Document extract =>
<<<<

Youristics

Youristics

Daph and Koby

Koby Benmeleh's avatar
Koby Benmeleh
Nov 08, 2024
∙ Paid
Share

Koby woke up in his in-laws' apartment in Netanya with a sense of dread. Not so much that he was avoiding his return to Tel Aviv. Rather he knew that his wife was feeling that way. She lay beside him scrolling on her phone, annoyed that their two-year old son woke them up before 7 AM, on a day off. It was October 7, 2023, the last day of the Sukkot holiday.

She said nothing. He took that to mean that she blamed him for it. 

He had quit his six-figure job over a year ago and it put a strain on their relationship. She was earning money and he was not. Well, he took out a $65,000 loan from his parents the month before. Enough to cover his costs for the upcoming year when he would test his mettle as an entrepreneur. 

Selling what he hadn’t the clearest idea. He was a writer, and he was very skilled at getting people to open up to him. He would sell information and he would sell it to the rich. That much he had figured out.

He also wanted to podcast and write books. He wanted fulfil his duty as a father and a husband and be free to pursue his passion and his dreams. He had to get this right. He had three sons who were watching him behave as a man. That’s what Koby did as a boy too.

>>>>

Actions to take =>
1. Using the passage about Koby's morning in Netanya, decide whether each statement agrees with it: (a) Koby borrowed money from his parents, (b) the day was the first day of the Sukkot holiday, (c) Koby had left his job more than a year earlier. Answer yes or no for each, and quote the words from the passage that settle it.
2. Take the story of Koby's morning in Netanya further, starting after its final sentence.

Dataset entries =>
<<<<

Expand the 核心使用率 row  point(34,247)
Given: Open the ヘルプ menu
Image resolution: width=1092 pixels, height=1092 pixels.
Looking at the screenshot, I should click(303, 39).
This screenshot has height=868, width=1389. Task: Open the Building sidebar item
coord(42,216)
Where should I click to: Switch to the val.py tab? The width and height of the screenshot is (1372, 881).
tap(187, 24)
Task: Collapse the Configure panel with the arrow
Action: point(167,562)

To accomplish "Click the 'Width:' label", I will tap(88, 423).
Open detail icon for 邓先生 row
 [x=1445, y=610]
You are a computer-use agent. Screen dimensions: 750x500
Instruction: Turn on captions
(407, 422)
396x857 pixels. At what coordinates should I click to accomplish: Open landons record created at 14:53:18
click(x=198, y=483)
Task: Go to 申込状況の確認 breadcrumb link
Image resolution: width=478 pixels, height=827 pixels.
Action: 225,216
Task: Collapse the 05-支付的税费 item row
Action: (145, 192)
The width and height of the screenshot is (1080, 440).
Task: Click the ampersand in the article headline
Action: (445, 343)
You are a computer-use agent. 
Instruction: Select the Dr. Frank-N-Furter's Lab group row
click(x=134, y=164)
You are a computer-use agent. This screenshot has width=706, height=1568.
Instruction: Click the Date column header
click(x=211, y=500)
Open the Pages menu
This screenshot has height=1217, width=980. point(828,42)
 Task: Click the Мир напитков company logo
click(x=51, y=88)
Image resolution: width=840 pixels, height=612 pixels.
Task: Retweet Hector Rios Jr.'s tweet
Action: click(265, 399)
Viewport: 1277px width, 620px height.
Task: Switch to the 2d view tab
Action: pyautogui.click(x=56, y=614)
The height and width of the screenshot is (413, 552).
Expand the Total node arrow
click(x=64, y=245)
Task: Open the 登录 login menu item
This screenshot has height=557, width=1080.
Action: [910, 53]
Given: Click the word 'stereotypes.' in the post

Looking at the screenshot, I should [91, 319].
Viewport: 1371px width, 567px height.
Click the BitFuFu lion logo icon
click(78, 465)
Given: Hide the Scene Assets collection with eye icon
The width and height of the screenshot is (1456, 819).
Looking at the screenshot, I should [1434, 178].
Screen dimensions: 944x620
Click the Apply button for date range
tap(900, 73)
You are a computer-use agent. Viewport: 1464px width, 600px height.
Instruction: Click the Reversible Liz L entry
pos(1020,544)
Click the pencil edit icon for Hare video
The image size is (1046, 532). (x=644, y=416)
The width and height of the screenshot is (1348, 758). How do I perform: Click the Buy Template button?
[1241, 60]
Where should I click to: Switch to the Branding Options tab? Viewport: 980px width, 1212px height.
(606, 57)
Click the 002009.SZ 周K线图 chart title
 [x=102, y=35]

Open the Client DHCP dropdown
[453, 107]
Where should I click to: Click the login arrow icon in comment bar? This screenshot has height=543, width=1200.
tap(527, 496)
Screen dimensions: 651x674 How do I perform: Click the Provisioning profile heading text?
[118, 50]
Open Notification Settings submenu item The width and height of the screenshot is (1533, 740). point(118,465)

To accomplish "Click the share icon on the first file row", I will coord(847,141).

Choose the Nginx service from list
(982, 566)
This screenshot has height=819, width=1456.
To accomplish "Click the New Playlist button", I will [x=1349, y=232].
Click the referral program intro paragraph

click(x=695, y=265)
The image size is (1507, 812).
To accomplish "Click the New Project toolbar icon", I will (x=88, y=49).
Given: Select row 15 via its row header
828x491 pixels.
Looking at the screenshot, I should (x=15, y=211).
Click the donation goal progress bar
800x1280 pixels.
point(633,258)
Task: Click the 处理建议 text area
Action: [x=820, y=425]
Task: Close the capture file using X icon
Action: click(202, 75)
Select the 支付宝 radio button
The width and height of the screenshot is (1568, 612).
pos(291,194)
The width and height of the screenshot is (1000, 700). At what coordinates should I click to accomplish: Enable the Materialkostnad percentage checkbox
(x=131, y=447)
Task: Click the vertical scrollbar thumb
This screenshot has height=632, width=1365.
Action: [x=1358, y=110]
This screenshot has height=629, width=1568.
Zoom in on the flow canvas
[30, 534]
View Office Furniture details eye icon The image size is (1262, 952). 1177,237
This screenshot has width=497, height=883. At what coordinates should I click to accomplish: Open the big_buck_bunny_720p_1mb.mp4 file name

>>>>

Results of the exercise =>
1.
(a) Yes: "he took out a $65,000 loan from his parents the month before."
(b) No: "It was October 7, 2023, the last day of the Sukkot holiday."
(c) Yes: "He had quit his six-figure job over a year ago"

2.
Daphna believed in him, that much he understood. “Student” it read on their marriage certificate, where it described his profession. That was shorthand for tens of thousands in debt and no career prospects at age 28. 

He had proposed to her in their run-down Tel Aviv apartment, the one where she ripped the shower head straight from the wall when she turned around mid-douche, and where they had to carry the fridge through the balcony because the kitchen entrance was too narrow. 

He had put on the only suit he owned and knelt on one knee. You feel my love by Adele was playing on the laptop in front of her. He had little idea what to pick when he searched for songs, but the only artist he considered was Adele. He had never heard a voice so perfect before. He would memorialize this moment with it.

He pulled out the ring that his debt could barely afford and hugged her. Then he realized, “you never said ‘yes.’”

“You never asked me,” she replied. She had tears in her eyes.

She slipped the ring on and called her family to share the news. Then she followed the dictates of her food poisoning in the bathroom.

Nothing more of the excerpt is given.